IBM Tweaks DB2 Workload Pricing
New processor could reduce the cost of exposing Big Iron DB2 to CRM, ERP, and other workloads
It was only a matter of time. Eighteen months ago, IBM Corp. announced its zSeries Application Assist Processor (zAAP), a special zSeries processor engine for J2EE workloads. zAAP isn’t so much optimized for J2EE performance as for pricing: It makes it much more affordable to run J2EE workloads on zSeries.
Last week, Big Blue did the same thing for database workloads, announcing a new z9 Integrated Information Processor (zIIP) for its flagship mainframe systems. IBM officials position zIIP as a zAAP-like engine that can lower software costs for BI, ERP, and CRM workloads.
In addition, IBM said that it had generated more mainframe-related revenues in its most recent quarter than at any time since the fourth quarter of 1998. On top of this, officials said, Big Blue enjoyed its largest-ever quarter in terms of MIPS shipped—with 28 percent year-to-year growth in overall capacity. Finally, IBM gave mainframers a preview of its upcoming DB2 for z/OS version 8 (i.e., vNext) database release.
A few weeks ago, Colette Martin, zSeries program director for IBM, hinted that such an offering was in the works.
“We are also looking at specific workloads and looking at specific areas where we may do additional price/performance improvements, and I think as time goes on you’ll see us make the kind of enhancements similar to what we did for the zAAP for other types of z/OS workloads,” she commented. “COBOL applications typically are seen in terms of data-serving types of workloads and back-end types of processing, so if we looked at it, we wouldn’t necessarily look at COBOL per se, but we would look at in terms of database connectivity and such.”

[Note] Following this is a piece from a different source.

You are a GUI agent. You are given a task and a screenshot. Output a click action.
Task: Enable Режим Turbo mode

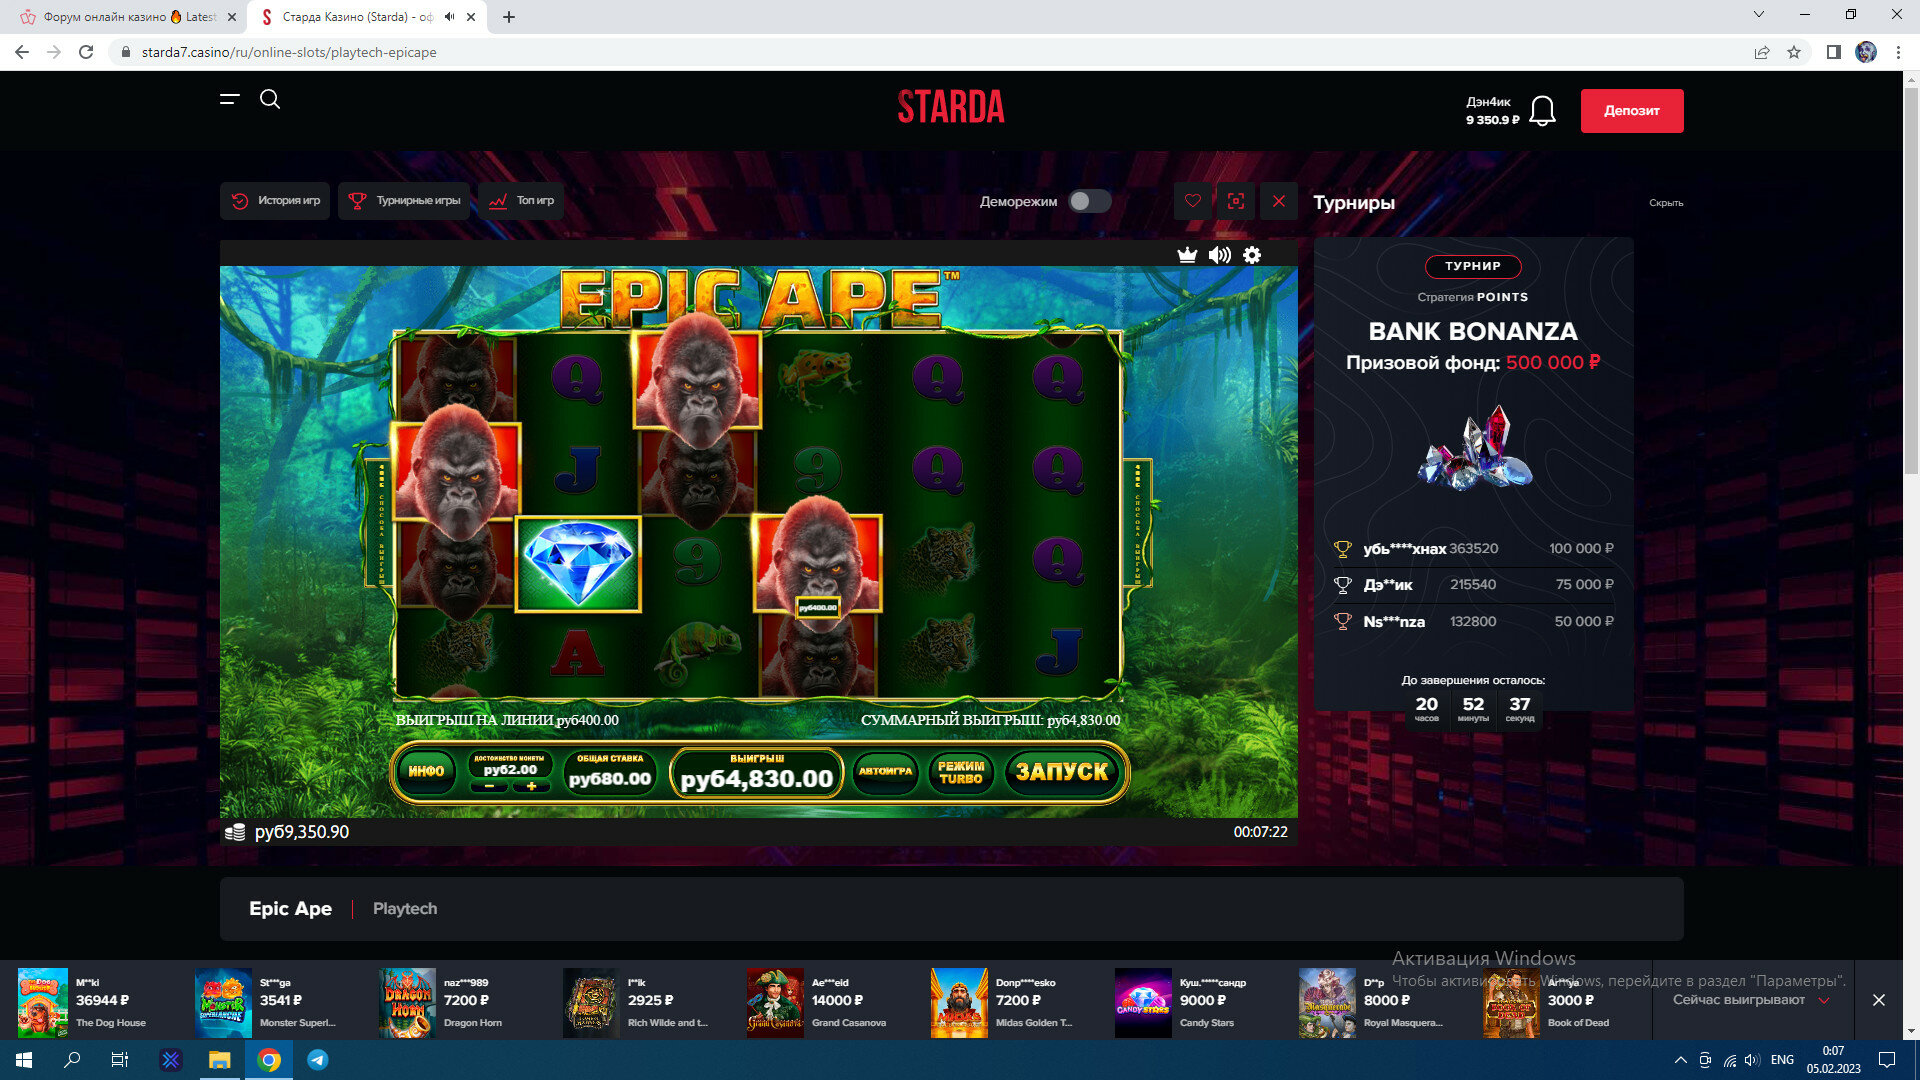[961, 772]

Enter zIIP, an engine similar to zAAP and IBM’s integrated facility for Linux (IFL) that promises to reduce the cost of running select database workloads on zSeries.
How select? IBM says organizations can tap zIIP to support network-connected BI, CRM, or ERP applications—including those running on z/OS, Unix, and Linux (x86 and zLinux)—that are accessing DB2 for z/OS 8 (via SQL calls using DRDA over a TCP/IP connection). The caveat is that organizations can redirect portions of such queries to DB2.
Similarly, IBM says organizations can tap zIIP for use in select data warehousing scenarios—specifically for requests that use DB2 for z/OS 8 star schema parallel queries. Once again, they can redirect portions of these queries to the zIIP; ditto for DB2 utility functions that are used to maintain index maintenance structures (e.g., Load, Reorg, and Rebuild Index).
As for DB2 for z/OS 8, IBM officials said the company will support enhanced XML functionality and boast tighter integration with WebSphere. Elsewhere, DB2 8 ships with a new Trusted Security Context, support for database roles, and improved auditing and encryption capabilities. Other new features include fast table replacement; partition by growth; SQL improvements; and native support for SQL stored procedures.
Stephen Swoyer is a Nashville, TN-based freelance journalist who writes about technology.